TEXTO PROPORCIONADO:
------------------------------------

La loción potencia la desconfianza en sí mismo porque se huele para el otro. Por pretender que somos un olor que no nos pertenece olemos a desinfectante, a superficie, a lo que no somos.
Gusta oler bien para denotar limpieza. Nos bañamos para parecer buenos cristianos. Utilizamos el aseo y el olor artificial para ocultar las malas intenciones. Fabricamos una aureola olfativa para rechazar el olor del vagabundo que huele a no me hable de frente y no me importa su historia.
Hice un experimento. Quería saber si mi olor era agradable a las mujeres. No me bañé un sábado. Tuve un sueño húmedo en la madrugada del domingo y no me limpié. Salí fermentado de casa a las cinco de la tarde. Me senté a tomar un café. Del azar una mujer me contó de sus días oscuros en la adolescencia. Me despedí. A pocos metros escuché mi nombre. Una ex-novia me invitó a salir. Quería que nos viéramos uno de estos días por si de pronto pasaba lo que queríamos. Inventé una excusa. Quería irme a casa. Tomé una moto-taxi. Ese día comprobé que el olor propio es más efectivo que el efecto Axe.

------------------------------------

DATOS PROPORCIONADOS:
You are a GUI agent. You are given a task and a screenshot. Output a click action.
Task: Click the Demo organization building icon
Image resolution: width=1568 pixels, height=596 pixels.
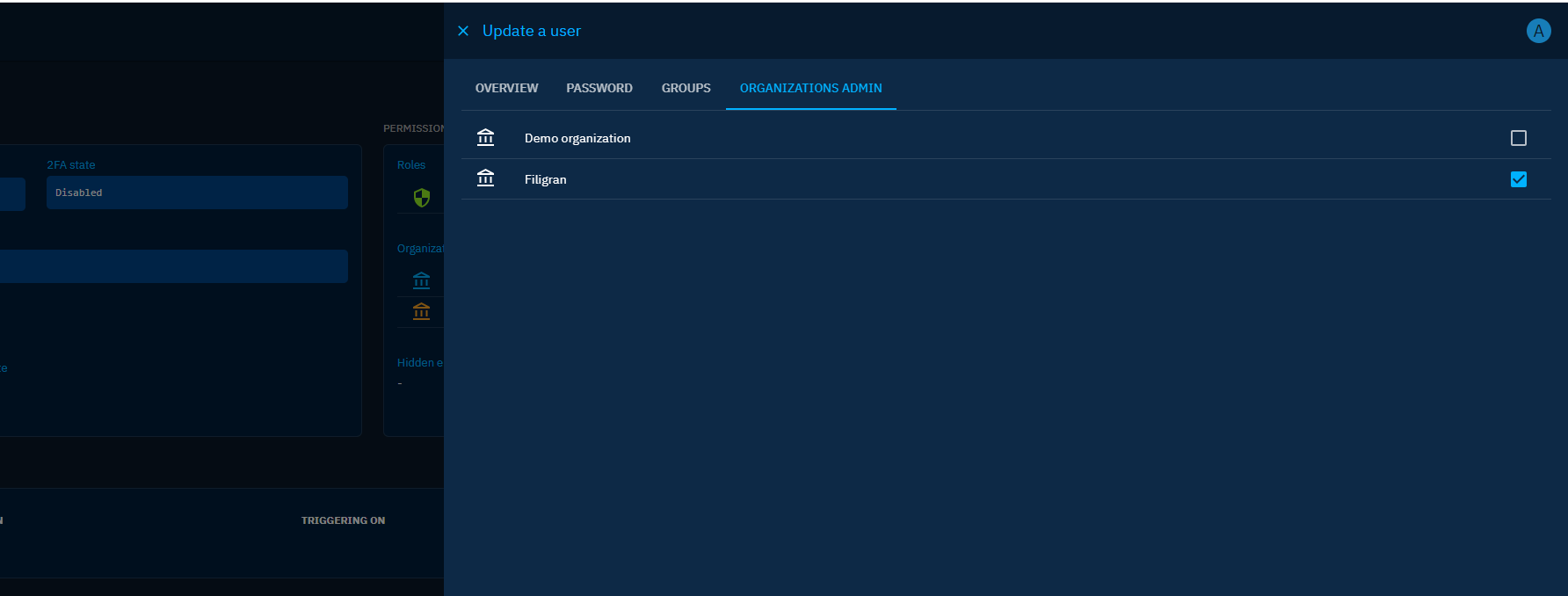pos(485,138)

------------------------------------

ACTIVIDAD A: Reproduce sin cambios el fragmento del texto sobre el olor que comienza con las palabras "Gusta oler bien" y termina con "el efecto Axe.".
ACTIVIDAD B: Según el texto sobre el olor, ¿a qué olemos por pretender que somos un olor que no nos pertenece? Enumera todo lo que menciona.
No hace falta consultar los datos.

RESULTADO OBTENIDO A:
Gusta oler bien para denotar limpieza. Nos bañamos para parecer buenos cristianos. Utilizamos el aseo y el olor artificial para ocultar las malas intenciones. Fabricamos una aureola olfativa para rechazar el olor del vagabundo que huele a no me hable de frente y no me importa su historia.
Hice un experimento. Quería saber si mi olor era agradable a las mujeres. No me bañé un sábado. Tuve un sueño húmedo en la madrugada del domingo y no me limpié. Salí fermentado de casa a las cinco de la tarde. Me senté a tomar un café. Del azar una mujer me contó de sus días oscuros en la adolescencia. Me despedí. A pocos metros escuché mi nombre. Una ex-novia me invitó a salir. Quería que nos viéramos uno de estos días por si de pronto pasaba lo que queríamos. Inventé una excusa. Quería irme a casa. Tomé una moto-taxi. Ese día comprobé que el olor propio es más efectivo que el efecto Axe.

RESULTADO OBTENIDO B:
- A desinfectante
- A superficie
- A lo que no somos